*Testo da analizzare*
- - -
Questi problemi stanno particolarmente a cuore a me e ai consiglieri Dallapiccola e Zanella, in quanto nel decreto ministeriale del 2008 si garantisce al carcerato lo stesso diritto all’assistenza medica di ogni cittadino. Molto positiva la figura della nuova Direttrice Sanitaria che, seppure assunta da pochissimo tempo, ha già chiare le difficoltà del carcere e la necessità di avviare dei progetti che vadano a ridurre l’autolesionismo e l’eccessivo uso di farmaci, e a ridurre il numero di visite mediche specialistiche esterne, svolgendo alcune valutazioni strumentali internamente attraverso un ecografo e un apparecchio per le radiografie”.

“Rimanendo sempre in ambito sanitario ulteriori difficoltà emergono nel trattamento dei problemi psichici. Settanta  detenuti soffrono di tossicodipendenza. Il 90% dei carcerati si sottopone a cure ansiolitiche ed è su questi che si vuole agire per ridurre l’uso di farmaci. Per i pazienti psichiatrici ancora non è stato attivato il Centro diurno e rimangono 3 persone in attesa di ingresso in REMS, una attualmente impropriamente in carcere. L’apertura del Centro diurno, vista la percentuale di persone con disturbi psichiatrici e gli episodi di autolesionismo dev’essere accelerata.”.

“Tutte queste problematiche potrebbero essere contenute se vi fossero più opportunità occupazionali e un programma rieducativo più efficace, che manca anche a causa della carenza di personale dedicato. Fondamentale in questo senso è il lavoro delle cooperative che quotidianamente si occupano della comunità carceraria, ma anche queste ultimamente faticano a causa del costo delle materie prime e avrebbero disperato bisogno di un sostegno provinciale ”.

“Uscendo non può mancare uno sguardo alla struttura, che, oltre alle ormai transenne fisse attorno agli edifici per il rischio di crollo delle lastre di copertura delle facciate, manca di una pensilina davanti alla portineria, per riparare i parenti in attesa di entrare dagli agenti atmosferici”.
- - -
*Dati forniti*
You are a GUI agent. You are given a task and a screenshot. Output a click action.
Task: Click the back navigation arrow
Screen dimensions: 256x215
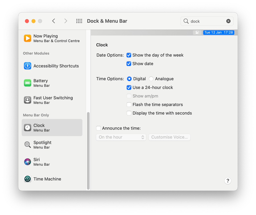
- - -
*Compiti da svolgere*
(a) Trasforma in un elenco il paragrafo del testo sul carcere che comincia con «Rimanendo sempre in ambito sanitario», conservandone i fatti principali.
(b) Riprendi il testo sul carcere a partire dalla frase sulla pensilina mancante davanti alla portineria, con cui si chiude.

*Risposte ai compiti*
(a)
- Nel trattamento dei problemi psichici emergono ulteriori difficoltà.
- Settanta detenuti soffrono di tossicodipendenza.
- Il 90% dei carcerati segue cure ansiolitiche, ed è su di loro che si vuole intervenire per ridurre l'uso di farmaci.
- Il Centro diurno per i pazienti psichiatrici non è ancora stato attivato.
- Tre persone attendono l'ingresso in REMS, e una di queste si trova attualmente in carcere in modo improprio.
- Considerati la percentuale di persone con disturbi psichiatrici e gli episodi di autolesionismo, l'apertura del Centro diurno va accelerata.

(b)
“In conclusione non può mancare una riflessione: nella Vigilia di Natale si è voluta garantire una presenza da parte nostra. Nel nostro ruolo di consiglieri ci è sembrato doveroso effettuare questa visita di controllo, ma soprattutto ci sembra importante spronare il Presidente Fugatti nel tornare a chiedere personale, sia educatori che agenti di polizia penitenziaria e nel chiedere maggiore impegno della Provincia nei progetti di reinserimento sociale, aspetto sul quale è attivo un protocollo col ministero della Giustizia, per cercare di offrire maggiori opportunità occupazionali. Importante poi l’attenzione ai servizi sanitari e in particolare alla necessaria apertura del Centro diurno per persone con disturbi psichiatrici. Inoltre forte arriva l’appello della Polizia Penitenziaria perché si eviti di trasferire dalle Regioni limitrofe detenuti in attesa di sentenza definitiva, perché questo comporta il doverli accompagnare alle diverse udienze in posti distanti, cosa complicata, vista la carenza di personale. Infine sarebbe fondamentale l’istituzione di un Provveditorato sul territorio regionale, staccandoci da quello del Triveneto, per meglio presidiare la situazione delle nostre carceri, per dare più garanzie e possibilità di confronto e di interventi concreti.

Quella carceraria rimane comunque una comunità che fa parte della più ampia comunità trentina e ad essa vanno dedicate le stesse cure e attenzioni che si dedicano a tutti i cittadini, soprattutto se l’intenzione, come dovrebbe essere, è quella di dare ai detenuti la possibilità di reinserirsi nella società”.